TASK INSTRUCTIONS - Copy the data below, replacing every "How do I perform" with "How can I do" and keeping all other text identical. Omit the pictures from your copy.

== DATASET EXTRACT

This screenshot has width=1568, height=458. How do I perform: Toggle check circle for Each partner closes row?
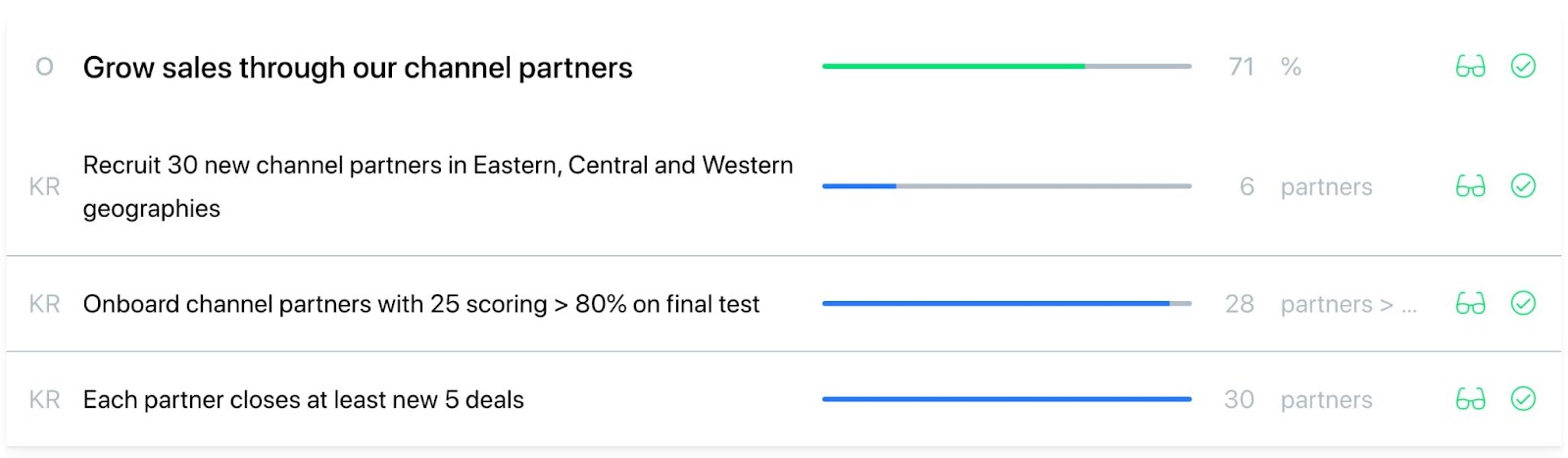pos(1523,399)
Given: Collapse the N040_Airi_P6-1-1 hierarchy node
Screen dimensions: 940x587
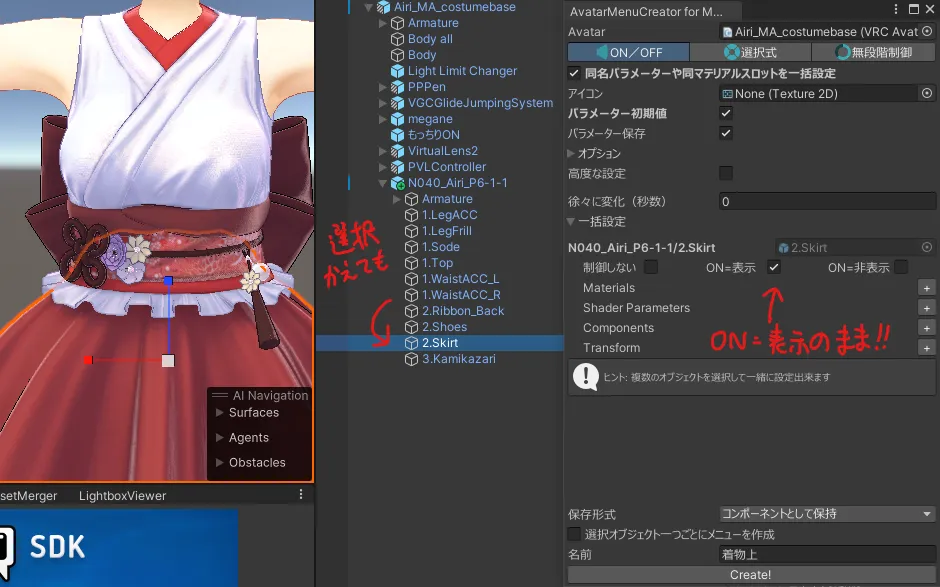Looking at the screenshot, I should pyautogui.click(x=383, y=183).
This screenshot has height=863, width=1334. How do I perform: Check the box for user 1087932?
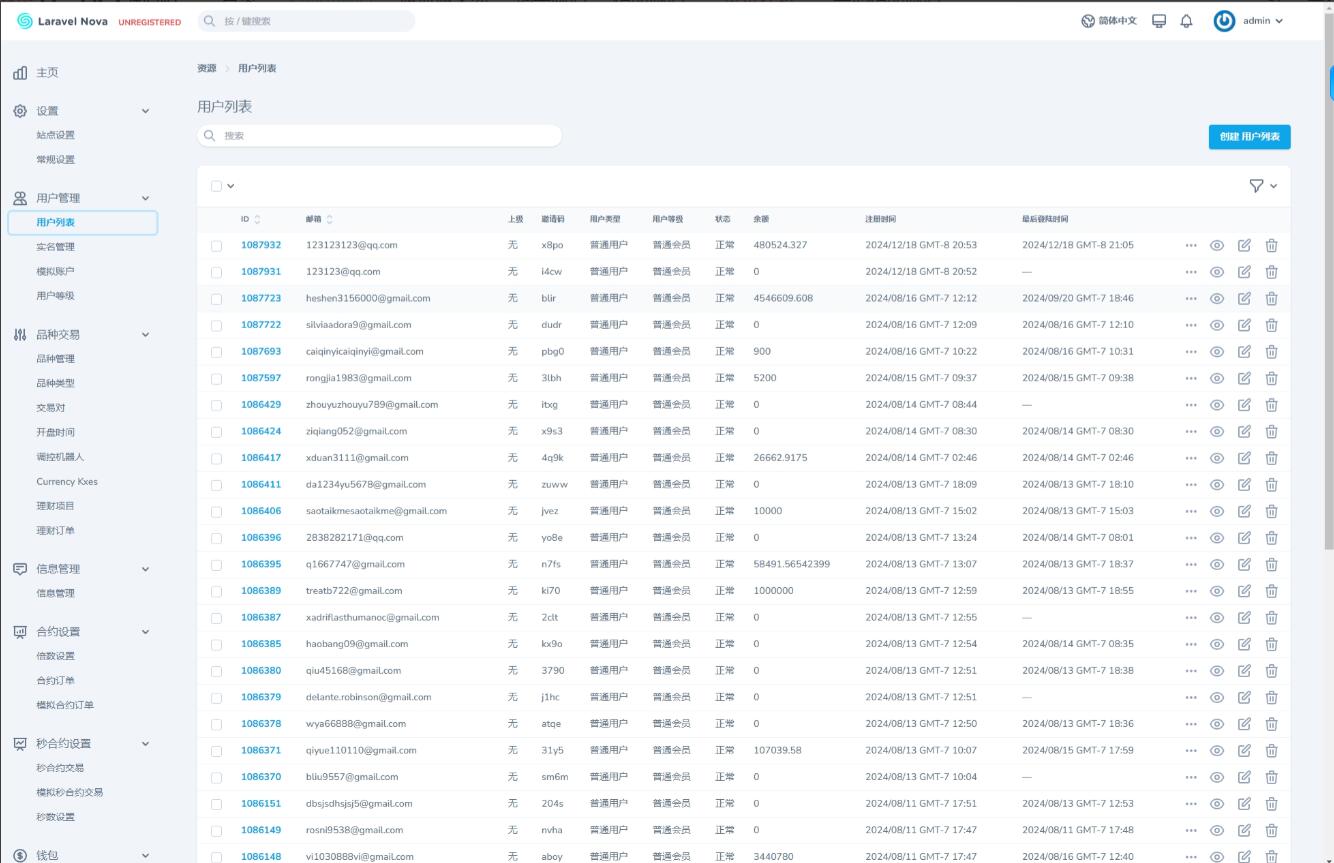pyautogui.click(x=216, y=245)
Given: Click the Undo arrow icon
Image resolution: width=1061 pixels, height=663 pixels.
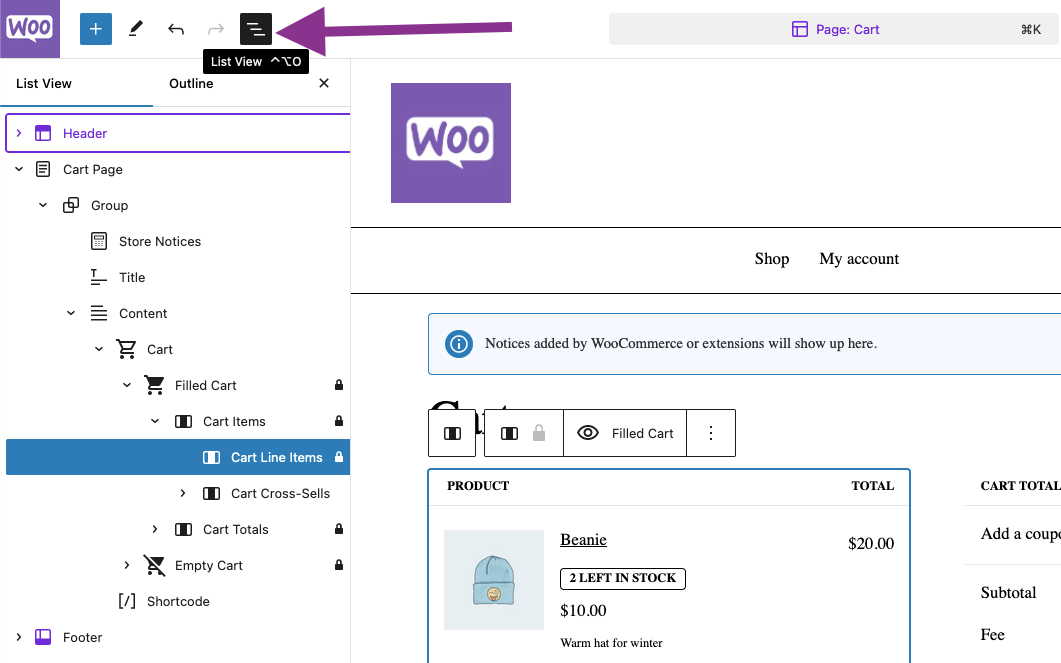Looking at the screenshot, I should (176, 28).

====

OUTPUT FOR THIS EXERCISE -
This screenshot has width=1568, height=458. How can I do: Toggle check circle for Each partner closes row?
pos(1523,399)
Given: Collapse the N040_Airi_P6-1-1 hierarchy node
Screen dimensions: 940x587
Looking at the screenshot, I should pyautogui.click(x=383, y=183).
This screenshot has height=863, width=1334. How can I do: Check the box for user 1087932?
pyautogui.click(x=216, y=245)
Given: Click the Undo arrow icon
Image resolution: width=1061 pixels, height=663 pixels.
Looking at the screenshot, I should (176, 28).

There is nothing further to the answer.